外壁が薄汚れた、古めかしいレンガ造りの建物が立ち並び、通りの両脇にはいくつもの露店が軒並みをそろえる。
小柄な鼠人の女が売っているのは山吹色の、自身の頭部よりもはるかに大きな丸い野菜で、隣ではよく似た雰囲気の男が掌に乗る程度の、それでもどんぐりや松ぼっくりなどよりは大きな、様々な木の実を揃え、道行く主婦に晩御飯にどうだいなどと声を掛けている。
彼らは隣同士、時折笑顔で言葉を交わし、屋台の裏では一緒の弁当を摘まんでいる。
野菜などの食物を売る露店ばかりではなく、魔法衣ではない普通の服を売る店や、魔法加工請け負いますの看板を出したまま、眠りこける、全身を黒い毛で覆われたもはや何かわからない人など。
大通りが旅人を対象にした店が多かったのに対し、ここは地元住民が普段の買い物をする場所なのだ。
正午を少しばかり過ぎた今の時刻は、人通りもまばらだが、夕方近くになればここも人で賑わう。
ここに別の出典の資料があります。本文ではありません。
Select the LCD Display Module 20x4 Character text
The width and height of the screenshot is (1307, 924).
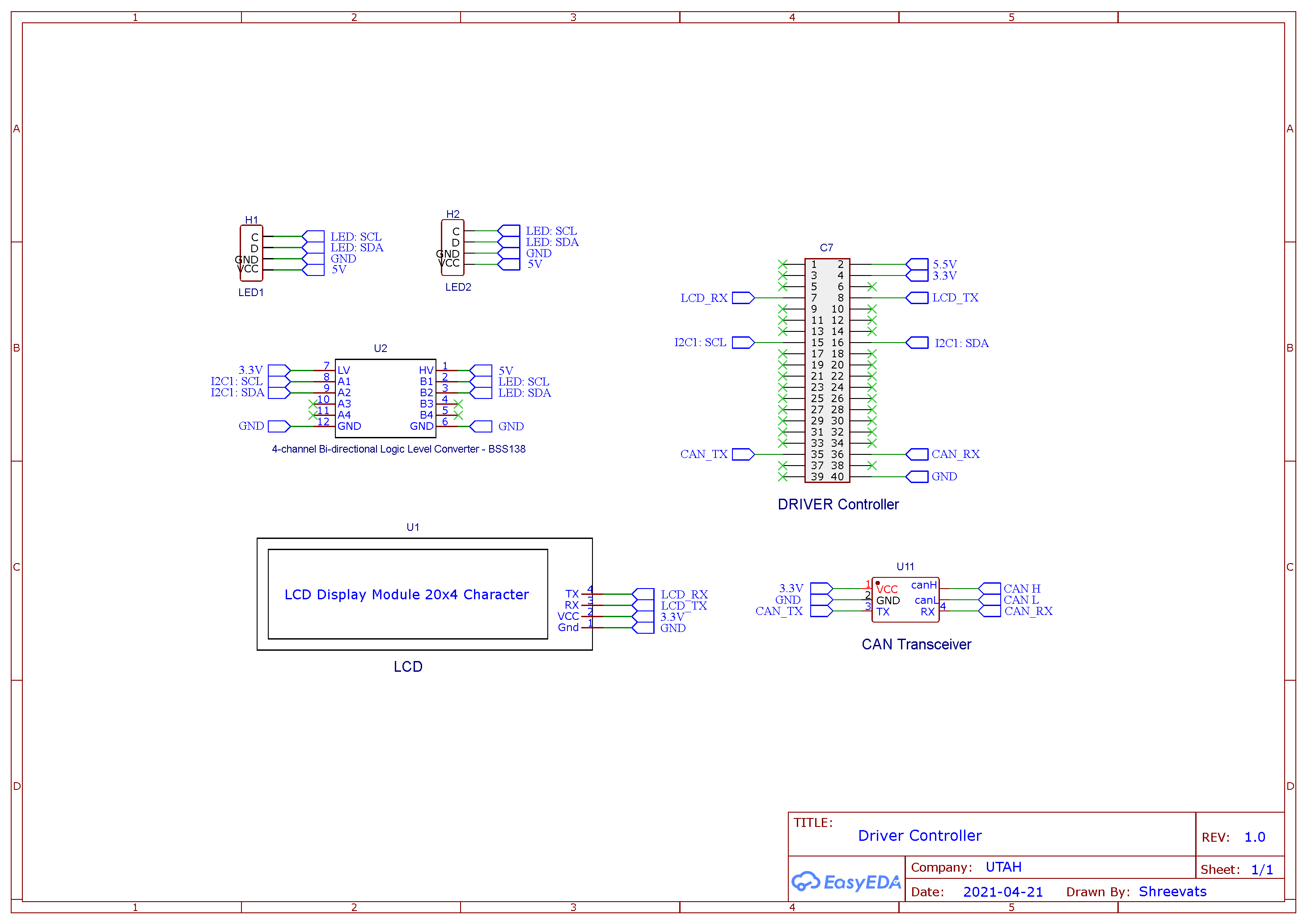coord(406,594)
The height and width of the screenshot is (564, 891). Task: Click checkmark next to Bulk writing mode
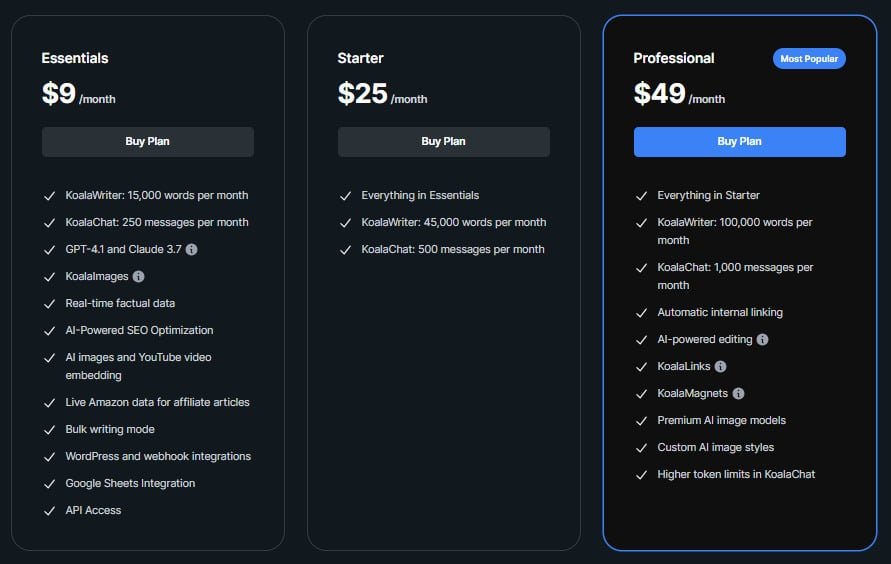click(x=49, y=430)
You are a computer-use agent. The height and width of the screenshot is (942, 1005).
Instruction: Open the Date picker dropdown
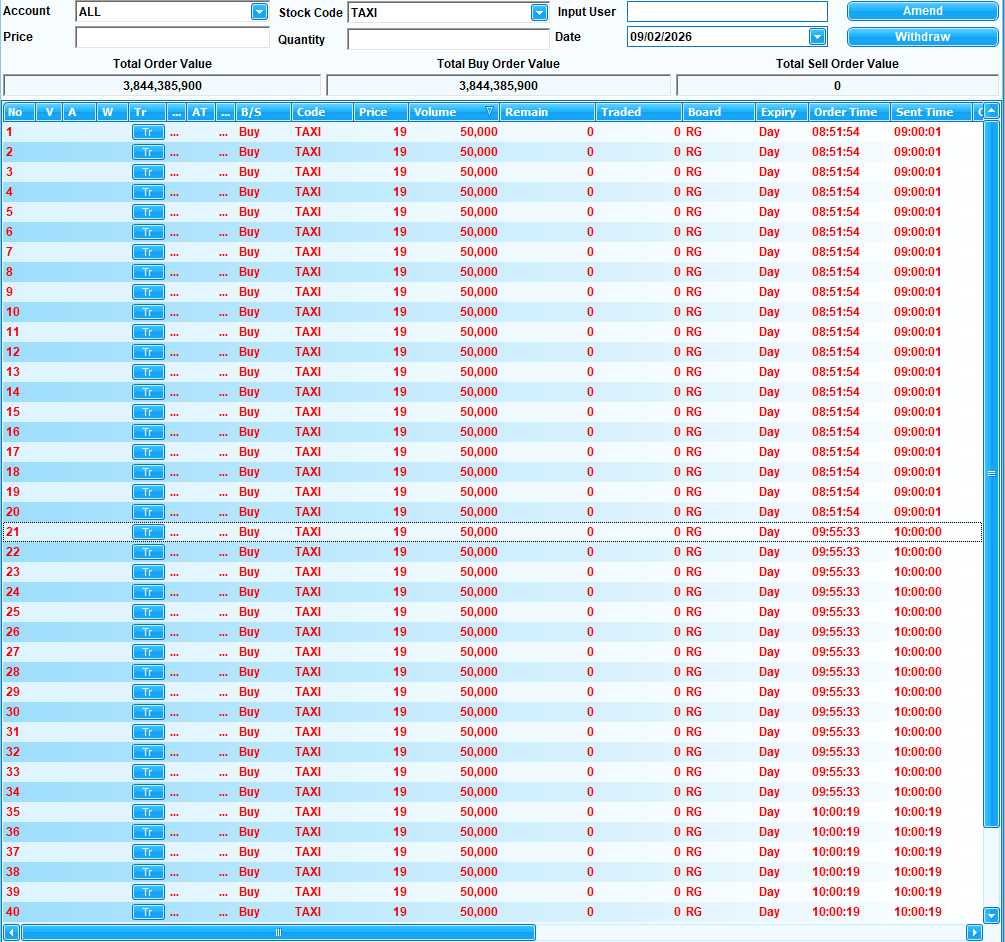click(817, 37)
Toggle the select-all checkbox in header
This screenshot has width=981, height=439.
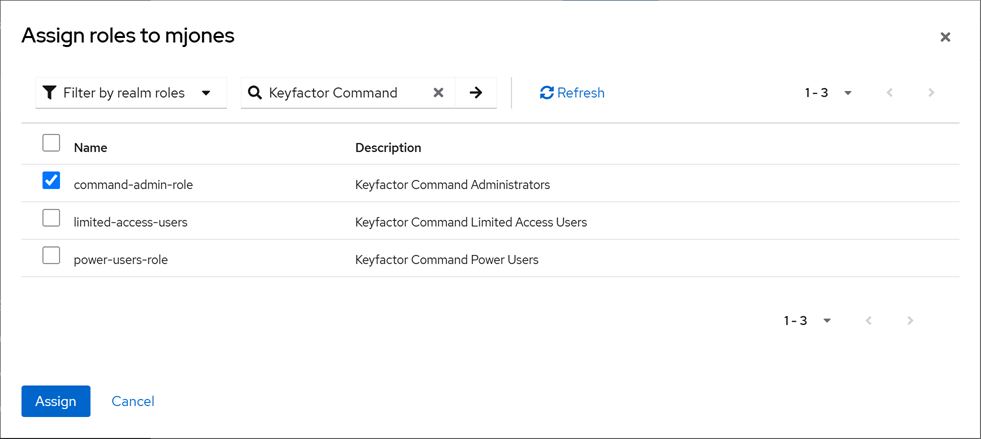point(51,143)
孝宏は通りを眺めながら、住んでいた期間も約一か月と短い上に旅に出て十数日だというのにも関わらず、太陽が昇れば通りは同じように物を売る商人たちで賑わい、異国の珍しい品も多く並んでいたあの町が懐かしく思い出された。
自分で思っていたよりもこの世界に馴染んでいたという事だろう。
やがてルイは、石売りの女の前で立ち止まった。
背中の曲がった年配の女は、薄い赤色の髪を三つ編みし、頭の低い位置で団子状に一つにまとめている。
地面に直接広げられた絨毯に直接腰を下ろし、うつらうつらと頭を上下に振る度に、髪を飾る深緑のくすんだいくつかの石が、太陽を反射し、鈍い光を内に湛える。
(でも、これも魔力が光っているだけだったりして)
眠りコケる老婆の前には両手程の椀が七つ並び、それぞれにくすんだ色の石が山盛りに、無造作に積まれている。
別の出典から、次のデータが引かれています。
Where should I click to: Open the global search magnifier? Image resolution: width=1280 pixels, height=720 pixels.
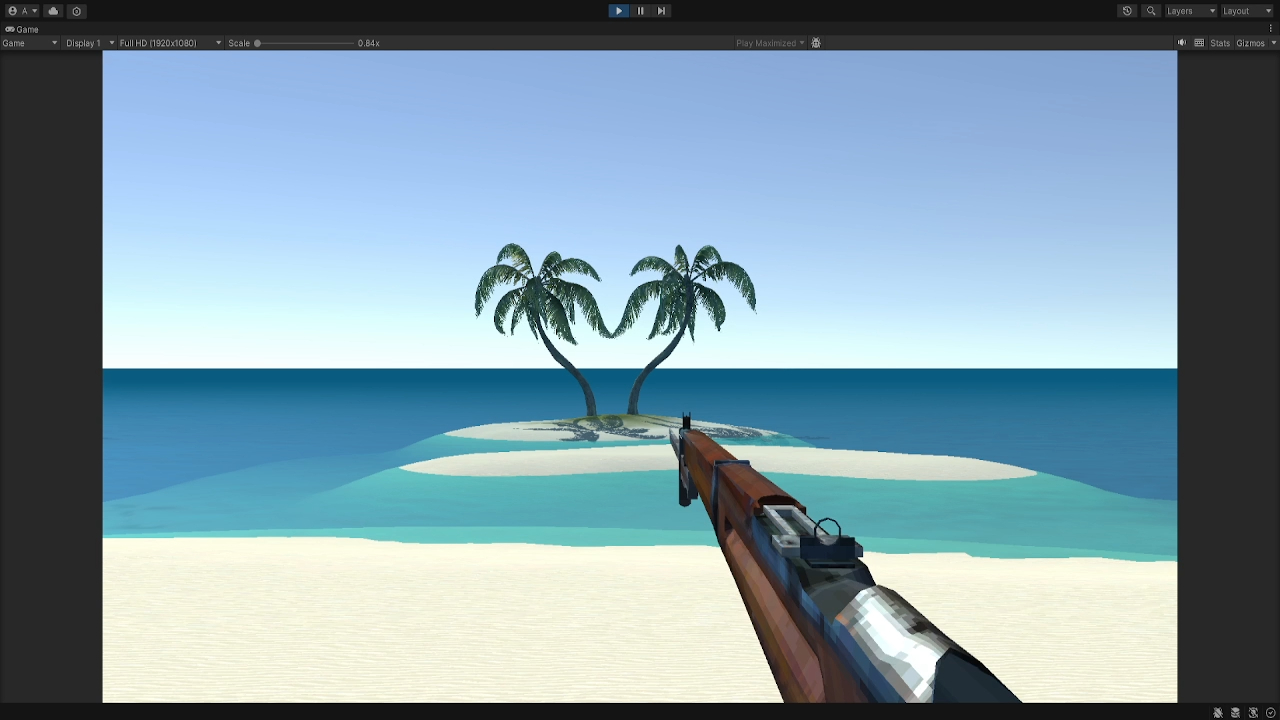coord(1151,11)
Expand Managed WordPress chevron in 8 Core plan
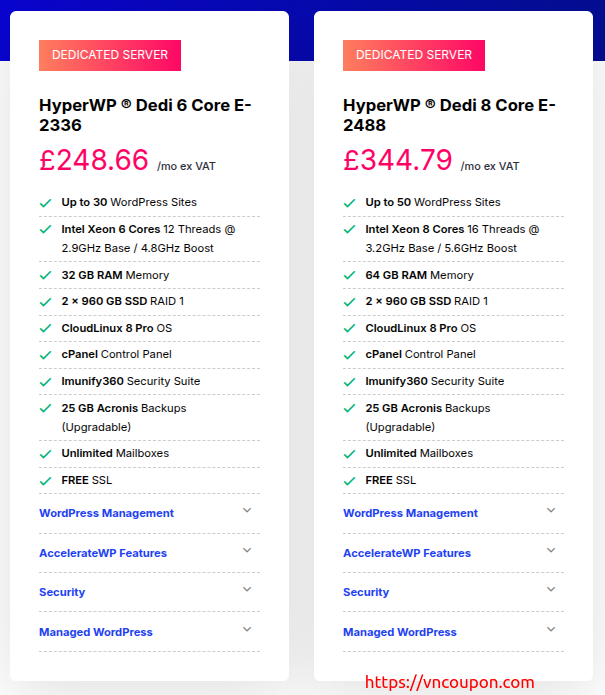605x695 pixels. pos(551,629)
通常地球で宝石と呼ばれ、世間の目に晒されるのは原石を磨き上げ、美しい輝きを有したものだ。しかしこれは色こそ緑や赤、青や黄色と黒のマーブルであるのに輝きは鈍く、いわゆる宝石の美しさとはかけ離れている。
ルイが椀の一つに手を伸ばす。
「ちょっと見せてもらうよ」
「あいよ」
寝ているのかと思われた老婆の、低いしわがれた声が短く返事をしたかと思えば、深い皺が刻まれた顔を上げ、鋭い三白眼が薄っすらと開く。
「どれでも一個千だ。まけやしないよ」
妙な迫力がある。値引き交渉をしようものなら、まさに八つ裂きにでもされそうな、そんな雰囲気だ。ルイは幾つかある椀の内、一番の手前側の山から無造作に六個掴み取った。
「どう?何かわからない?魔石の良し悪しとかさ」
この時ようやく孝宏はルイの目的を理解した。
ルイは魔力が見える自分に魔石の選別をさせようと言うのだ。そうして安い石の中から掘り出し物を見つけさせたいのだ。
とは言え孝宏にはどれが良い魔力を有する石なのか、知識がないために判断が付くはずもない。
「こんなん解るわけないだろう。大体どういうのが良い証なんだ?具体的に教えてくれねぇと解んねぇよ」
「ほら、感覚とかで何となくわかんない?ユウシャなんだし!この位チョイっとさ」
「解るわけないだろ。てか、勇者じゃねぇし。仮にそうだとしても関係ないだろう」
何度言ったら彼らは理解してくれるのだろうか。馬鹿なのか。孝宏は心の中でこっそり毒づいた。
もしかするとルイは、勇者を万能の力を持つ神様のような何かと勘違いしているのではないだろうか。そんな万能の存在があるのなら、自分こそがぜひとも会ってみたい。きっと今のややこしい状況も解決してくれるに違いない。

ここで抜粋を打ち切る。